== Exercise aim ==
Exactly the line that contains "10.1016/j.chembiol.2010.12.006 (622, 2020)" and the lines following it to the end of the data are to be reproduced, and nothing more.

== Exercise data ==

┄┄┄┄┄┄┄┄┄┄┄┄┄┄┄┄┄┄┄┄

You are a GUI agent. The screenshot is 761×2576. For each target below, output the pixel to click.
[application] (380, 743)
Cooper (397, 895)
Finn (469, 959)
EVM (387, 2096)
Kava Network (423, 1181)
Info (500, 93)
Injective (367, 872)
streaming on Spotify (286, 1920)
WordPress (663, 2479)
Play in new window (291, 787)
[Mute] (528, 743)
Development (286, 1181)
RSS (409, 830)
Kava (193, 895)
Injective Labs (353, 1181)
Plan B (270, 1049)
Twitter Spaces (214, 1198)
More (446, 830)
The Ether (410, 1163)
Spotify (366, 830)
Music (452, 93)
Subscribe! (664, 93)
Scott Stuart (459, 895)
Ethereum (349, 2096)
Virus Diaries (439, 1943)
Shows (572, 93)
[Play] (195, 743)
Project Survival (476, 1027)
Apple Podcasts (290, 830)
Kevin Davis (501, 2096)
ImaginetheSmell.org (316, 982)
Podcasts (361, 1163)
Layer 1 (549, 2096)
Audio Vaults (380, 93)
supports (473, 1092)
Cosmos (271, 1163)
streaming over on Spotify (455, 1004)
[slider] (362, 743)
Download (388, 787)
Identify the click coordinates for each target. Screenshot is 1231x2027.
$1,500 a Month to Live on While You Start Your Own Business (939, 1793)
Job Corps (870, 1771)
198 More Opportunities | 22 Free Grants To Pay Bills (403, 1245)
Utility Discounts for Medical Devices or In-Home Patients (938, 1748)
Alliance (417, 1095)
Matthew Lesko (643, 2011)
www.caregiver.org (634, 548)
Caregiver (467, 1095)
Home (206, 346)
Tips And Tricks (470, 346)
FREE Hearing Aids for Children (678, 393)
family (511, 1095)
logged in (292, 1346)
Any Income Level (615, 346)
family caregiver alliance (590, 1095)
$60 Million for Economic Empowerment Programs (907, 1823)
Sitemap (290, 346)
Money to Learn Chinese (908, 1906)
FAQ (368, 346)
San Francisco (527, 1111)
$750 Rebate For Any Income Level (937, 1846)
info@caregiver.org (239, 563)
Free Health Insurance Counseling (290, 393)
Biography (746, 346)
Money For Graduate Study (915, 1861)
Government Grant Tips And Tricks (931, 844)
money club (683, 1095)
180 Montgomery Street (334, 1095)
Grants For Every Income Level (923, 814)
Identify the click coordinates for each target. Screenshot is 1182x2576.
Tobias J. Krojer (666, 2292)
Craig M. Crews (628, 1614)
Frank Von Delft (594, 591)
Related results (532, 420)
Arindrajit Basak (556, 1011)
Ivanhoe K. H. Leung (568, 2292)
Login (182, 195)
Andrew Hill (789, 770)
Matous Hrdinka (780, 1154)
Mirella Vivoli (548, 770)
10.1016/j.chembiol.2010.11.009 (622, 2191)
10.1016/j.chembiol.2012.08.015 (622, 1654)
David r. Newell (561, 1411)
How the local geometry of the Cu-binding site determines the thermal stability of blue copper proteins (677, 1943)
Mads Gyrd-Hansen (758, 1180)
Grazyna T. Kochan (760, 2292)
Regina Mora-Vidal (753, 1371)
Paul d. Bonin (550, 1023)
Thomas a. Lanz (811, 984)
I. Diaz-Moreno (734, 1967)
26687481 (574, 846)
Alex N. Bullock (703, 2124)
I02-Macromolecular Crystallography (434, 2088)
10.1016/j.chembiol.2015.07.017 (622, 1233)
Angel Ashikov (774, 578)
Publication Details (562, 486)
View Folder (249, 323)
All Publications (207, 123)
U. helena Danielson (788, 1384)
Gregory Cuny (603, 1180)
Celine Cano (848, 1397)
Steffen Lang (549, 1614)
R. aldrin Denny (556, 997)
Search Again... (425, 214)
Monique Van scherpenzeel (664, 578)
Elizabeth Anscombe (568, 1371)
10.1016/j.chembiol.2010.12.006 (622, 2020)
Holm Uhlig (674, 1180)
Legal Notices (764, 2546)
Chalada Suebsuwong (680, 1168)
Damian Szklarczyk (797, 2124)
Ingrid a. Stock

┄┄┄┄┄┄┄┄┄┄┄┄┄┄┄┄┄┄┄┄

== Answer section ==
10.1016/j.chembiol.2010.12.006 (622, 2020)
Holm Uhlig (674, 1180)
Legal Notices (764, 2546)
Chalada Suebsuwong (680, 1168)
Damian Szklarczyk (797, 2124)
Ingrid a. Stock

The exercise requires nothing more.